--- Dataset entries ---
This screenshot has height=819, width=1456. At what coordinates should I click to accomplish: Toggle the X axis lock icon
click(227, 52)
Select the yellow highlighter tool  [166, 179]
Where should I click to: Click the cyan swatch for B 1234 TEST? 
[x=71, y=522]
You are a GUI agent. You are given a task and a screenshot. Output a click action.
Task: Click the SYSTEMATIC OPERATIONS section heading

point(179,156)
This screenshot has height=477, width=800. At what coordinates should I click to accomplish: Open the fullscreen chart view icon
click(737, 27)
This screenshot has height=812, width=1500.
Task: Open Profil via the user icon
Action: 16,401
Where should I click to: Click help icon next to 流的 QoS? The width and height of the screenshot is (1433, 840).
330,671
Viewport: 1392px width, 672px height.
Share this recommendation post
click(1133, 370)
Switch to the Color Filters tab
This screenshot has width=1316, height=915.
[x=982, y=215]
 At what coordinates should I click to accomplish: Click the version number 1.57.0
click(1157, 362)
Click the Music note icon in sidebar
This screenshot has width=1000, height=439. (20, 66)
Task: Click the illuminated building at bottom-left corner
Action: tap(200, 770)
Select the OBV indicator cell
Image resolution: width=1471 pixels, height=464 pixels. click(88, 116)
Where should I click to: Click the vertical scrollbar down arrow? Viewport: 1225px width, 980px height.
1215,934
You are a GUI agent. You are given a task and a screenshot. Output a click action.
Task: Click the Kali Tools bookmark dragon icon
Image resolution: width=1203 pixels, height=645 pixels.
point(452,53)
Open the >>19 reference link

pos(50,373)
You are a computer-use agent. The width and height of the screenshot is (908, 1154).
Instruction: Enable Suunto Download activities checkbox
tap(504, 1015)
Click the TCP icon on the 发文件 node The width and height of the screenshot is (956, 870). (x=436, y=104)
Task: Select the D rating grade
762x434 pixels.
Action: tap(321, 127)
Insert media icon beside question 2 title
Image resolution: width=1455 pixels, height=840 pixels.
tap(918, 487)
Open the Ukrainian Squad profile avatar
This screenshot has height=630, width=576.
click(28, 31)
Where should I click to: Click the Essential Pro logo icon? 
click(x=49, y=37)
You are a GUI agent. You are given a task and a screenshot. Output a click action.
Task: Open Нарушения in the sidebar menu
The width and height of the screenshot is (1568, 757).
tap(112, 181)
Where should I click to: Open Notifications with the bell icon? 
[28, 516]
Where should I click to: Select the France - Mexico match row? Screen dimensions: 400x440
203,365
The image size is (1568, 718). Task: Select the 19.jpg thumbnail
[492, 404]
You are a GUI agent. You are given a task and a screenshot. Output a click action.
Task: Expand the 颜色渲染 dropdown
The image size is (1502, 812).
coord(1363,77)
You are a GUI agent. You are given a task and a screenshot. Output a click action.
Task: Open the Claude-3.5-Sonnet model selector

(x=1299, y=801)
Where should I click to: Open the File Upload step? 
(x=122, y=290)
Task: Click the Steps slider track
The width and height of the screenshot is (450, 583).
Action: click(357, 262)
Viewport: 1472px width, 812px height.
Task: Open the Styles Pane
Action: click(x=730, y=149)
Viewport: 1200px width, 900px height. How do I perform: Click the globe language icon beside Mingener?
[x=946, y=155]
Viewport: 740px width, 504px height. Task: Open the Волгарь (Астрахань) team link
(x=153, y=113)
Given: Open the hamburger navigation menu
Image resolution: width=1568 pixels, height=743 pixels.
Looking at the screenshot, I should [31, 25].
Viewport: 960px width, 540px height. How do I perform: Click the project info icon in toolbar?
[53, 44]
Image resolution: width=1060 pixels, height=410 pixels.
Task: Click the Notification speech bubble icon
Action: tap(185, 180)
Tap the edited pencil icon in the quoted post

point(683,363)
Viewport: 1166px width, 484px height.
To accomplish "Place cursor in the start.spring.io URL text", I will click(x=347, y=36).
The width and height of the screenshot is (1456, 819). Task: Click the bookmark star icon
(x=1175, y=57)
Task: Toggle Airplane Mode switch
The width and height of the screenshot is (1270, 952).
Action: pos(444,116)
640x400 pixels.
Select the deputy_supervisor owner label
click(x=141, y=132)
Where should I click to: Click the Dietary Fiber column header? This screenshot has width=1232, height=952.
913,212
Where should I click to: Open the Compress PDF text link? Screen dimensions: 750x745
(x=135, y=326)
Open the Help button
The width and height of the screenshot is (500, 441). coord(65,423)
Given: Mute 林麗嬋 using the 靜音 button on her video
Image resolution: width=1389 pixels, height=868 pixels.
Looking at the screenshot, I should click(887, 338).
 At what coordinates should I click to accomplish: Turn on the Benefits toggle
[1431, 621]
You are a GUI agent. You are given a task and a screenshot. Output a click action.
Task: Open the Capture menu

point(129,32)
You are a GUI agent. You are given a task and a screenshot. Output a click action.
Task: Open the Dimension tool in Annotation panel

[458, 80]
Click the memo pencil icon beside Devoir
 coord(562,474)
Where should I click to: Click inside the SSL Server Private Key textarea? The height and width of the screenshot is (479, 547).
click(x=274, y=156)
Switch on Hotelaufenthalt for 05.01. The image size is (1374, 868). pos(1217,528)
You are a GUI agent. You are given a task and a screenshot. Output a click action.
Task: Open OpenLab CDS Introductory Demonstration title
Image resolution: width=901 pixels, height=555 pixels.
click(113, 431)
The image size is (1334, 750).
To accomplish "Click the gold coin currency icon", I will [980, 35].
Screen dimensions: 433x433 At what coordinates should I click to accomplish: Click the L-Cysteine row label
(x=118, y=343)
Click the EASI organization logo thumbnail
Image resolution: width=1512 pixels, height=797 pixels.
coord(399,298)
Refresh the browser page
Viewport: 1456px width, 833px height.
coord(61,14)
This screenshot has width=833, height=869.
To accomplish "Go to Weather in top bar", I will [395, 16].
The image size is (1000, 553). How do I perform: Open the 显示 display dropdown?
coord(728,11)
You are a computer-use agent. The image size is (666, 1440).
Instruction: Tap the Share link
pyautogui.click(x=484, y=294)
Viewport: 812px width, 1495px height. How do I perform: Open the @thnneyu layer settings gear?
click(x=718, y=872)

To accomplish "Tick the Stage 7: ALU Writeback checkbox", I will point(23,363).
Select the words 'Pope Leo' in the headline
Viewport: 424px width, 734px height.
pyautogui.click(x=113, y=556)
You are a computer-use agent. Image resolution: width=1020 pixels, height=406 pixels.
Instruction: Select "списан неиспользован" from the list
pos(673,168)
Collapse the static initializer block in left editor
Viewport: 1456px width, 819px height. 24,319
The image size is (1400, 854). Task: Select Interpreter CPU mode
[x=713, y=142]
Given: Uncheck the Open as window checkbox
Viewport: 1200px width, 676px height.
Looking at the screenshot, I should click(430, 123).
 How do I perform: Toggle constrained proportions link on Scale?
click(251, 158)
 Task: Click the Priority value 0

--- Your instructions ---
Copy out all the rows above, swapping each "Where should I click to" for "Where do I click to" and leaving the rest untouched.

--- Correct response ---
This screenshot has height=819, width=1456. At what coordinates should I click to accomplish: Toggle the X axis lock icon
click(227, 52)
Select the yellow highlighter tool  [166, 179]
Where do I click to: Click the cyan swatch for B 1234 TEST? 
[x=71, y=522]
You are a GUI agent. You are given a task and a screenshot. Output a click action.
Task: Click the SYSTEMATIC OPERATIONS section heading

point(179,156)
This screenshot has height=477, width=800. At what coordinates should I click to accomplish: Open the fullscreen chart view icon
click(737, 27)
This screenshot has height=812, width=1500.
Task: Open Profil via the user icon
Action: 16,401
Where do I click to: Click help icon next to 流的 QoS? The width and height of the screenshot is (1433, 840).
330,671
Viewport: 1392px width, 672px height.
Share this recommendation post
click(1133, 370)
Switch to the Color Filters tab
This screenshot has width=1316, height=915.
[x=982, y=215]
 At what coordinates should I click to accomplish: Click the version number 1.57.0
click(1157, 362)
Click the Music note icon in sidebar
This screenshot has width=1000, height=439. (20, 66)
Task: Click the illuminated building at bottom-left corner
Action: tap(200, 770)
Select the OBV indicator cell
Image resolution: width=1471 pixels, height=464 pixels. click(88, 116)
Where do I click to: Click the vertical scrollbar down arrow? Viewport: 1225px width, 980px height.
1215,934
You are a GUI agent. You are given a task and a screenshot. Output a click action.
Task: Click the Kali Tools bookmark dragon icon
Image resolution: width=1203 pixels, height=645 pixels.
point(452,53)
Open the >>19 reference link

pos(50,373)
You are a computer-use agent. The width and height of the screenshot is (908, 1154).
Instruction: Enable Suunto Download activities checkbox
tap(504, 1015)
Click the TCP icon on the 发文件 node The width and height of the screenshot is (956, 870). (x=436, y=104)
Task: Select the D rating grade
762x434 pixels.
Action: tap(321, 127)
Insert media icon beside question 2 title
Image resolution: width=1455 pixels, height=840 pixels.
tap(918, 487)
Open the Ukrainian Squad profile avatar
This screenshot has height=630, width=576.
click(28, 31)
Where do I click to: Click the Essential Pro logo icon? 
click(x=49, y=37)
You are a GUI agent. You are given a task and a screenshot. Output a click action.
Task: Open Нарушения in the sidebar menu
The width and height of the screenshot is (1568, 757).
tap(112, 181)
Where do I click to: Open Notifications with the bell icon? 
[28, 516]
Where do I click to: Select the France - Mexico match row? Screen dimensions: 400x440
203,365
The image size is (1568, 718). Task: Select the 19.jpg thumbnail
[492, 404]
You are a GUI agent. You are given a task and a screenshot. Output a click action.
Task: Expand the 颜色渲染 dropdown
The image size is (1502, 812).
coord(1363,77)
You are a GUI agent. You are given a task and a screenshot. Output a click action.
Task: Open the Claude-3.5-Sonnet model selector

(x=1299, y=801)
Where do I click to: Open the File Upload step? 
(x=122, y=290)
Task: Click the Steps slider track
The width and height of the screenshot is (450, 583).
Action: click(357, 262)
Viewport: 1472px width, 812px height.
Task: Open the Styles Pane
Action: click(x=730, y=149)
Viewport: 1200px width, 900px height. How do I perform: Click the globe language icon beside Mingener?
[x=946, y=155]
Viewport: 740px width, 504px height. Task: Open the Волгарь (Астрахань) team link
(x=153, y=113)
Given: Open the hamburger navigation menu
Image resolution: width=1568 pixels, height=743 pixels.
Looking at the screenshot, I should [31, 25].
Viewport: 960px width, 540px height. How do I perform: Click the project info icon in toolbar?
[53, 44]
Image resolution: width=1060 pixels, height=410 pixels.
Task: Click the Notification speech bubble icon
Action: tap(185, 180)
Tap the edited pencil icon in the quoted post

point(683,363)
Viewport: 1166px width, 484px height.
To accomplish "Place cursor in the start.spring.io URL text", I will click(x=347, y=36).
The width and height of the screenshot is (1456, 819). Task: Click the bookmark star icon
(x=1175, y=57)
Task: Toggle Airplane Mode switch
The width and height of the screenshot is (1270, 952).
Action: pos(444,116)
640x400 pixels.
Select the deputy_supervisor owner label
click(x=141, y=132)
Where do I click to: Click the Dietary Fiber column header? This screenshot has width=1232, height=952.
913,212
Where do I click to: Open the Compress PDF text link? Screen dimensions: 750x745
(x=135, y=326)
Open the Help button
The width and height of the screenshot is (500, 441). coord(65,423)
Given: Mute 林麗嬋 using the 靜音 button on her video
Image resolution: width=1389 pixels, height=868 pixels.
Looking at the screenshot, I should click(887, 338).
 At what coordinates should I click to accomplish: Turn on the Benefits toggle
[1431, 621]
You are a GUI agent. You are given a task and a screenshot. Output a click action.
Task: Open the Capture menu

point(129,32)
You are a GUI agent. You are given a task and a screenshot. Output a click action.
Task: Open the Dimension tool in Annotation panel

[458, 80]
Click the memo pencil icon beside Devoir
 coord(562,474)
Where do I click to: Click inside the SSL Server Private Key textarea? The height and width of the screenshot is (479, 547).
click(x=274, y=156)
Switch on Hotelaufenthalt for 05.01. The image size is (1374, 868). pos(1217,528)
You are a GUI agent. You are given a task and a screenshot. Output a click action.
Task: Open OpenLab CDS Introductory Demonstration title
Image resolution: width=901 pixels, height=555 pixels.
click(113, 431)
The image size is (1334, 750).
To accomplish "Click the gold coin currency icon", I will [980, 35].
Screen dimensions: 433x433 At what coordinates should I click to accomplish: Click the L-Cysteine row label
(x=118, y=343)
Click the EASI organization logo thumbnail
Image resolution: width=1512 pixels, height=797 pixels.
coord(399,298)
Refresh the browser page
Viewport: 1456px width, 833px height.
coord(61,14)
This screenshot has width=833, height=869.
To accomplish "Go to Weather in top bar", I will [395, 16].
The image size is (1000, 553). How do I perform: Open the 显示 display dropdown?
coord(728,11)
You are a computer-use agent. The image size is (666, 1440).
Instruction: Tap the Share link
pyautogui.click(x=484, y=294)
Viewport: 812px width, 1495px height. How do I perform: Open the @thnneyu layer settings gear?
click(x=718, y=872)

To accomplish "Tick the Stage 7: ALU Writeback checkbox", I will point(23,363).
Select the words 'Pope Leo' in the headline
Viewport: 424px width, 734px height.
pyautogui.click(x=113, y=556)
You are a computer-use agent. Image resolution: width=1020 pixels, height=406 pixels.
Instruction: Select "списан неиспользован" from the list
pos(673,168)
Collapse the static initializer block in left editor
Viewport: 1456px width, 819px height. 24,319
The image size is (1400, 854). Task: Select Interpreter CPU mode
[x=713, y=142]
Given: Uncheck the Open as window checkbox
Viewport: 1200px width, 676px height.
Looking at the screenshot, I should click(430, 123).
 How do I perform: Toggle constrained proportions link on Scale?
click(251, 158)
 Task: Click the Priority value 0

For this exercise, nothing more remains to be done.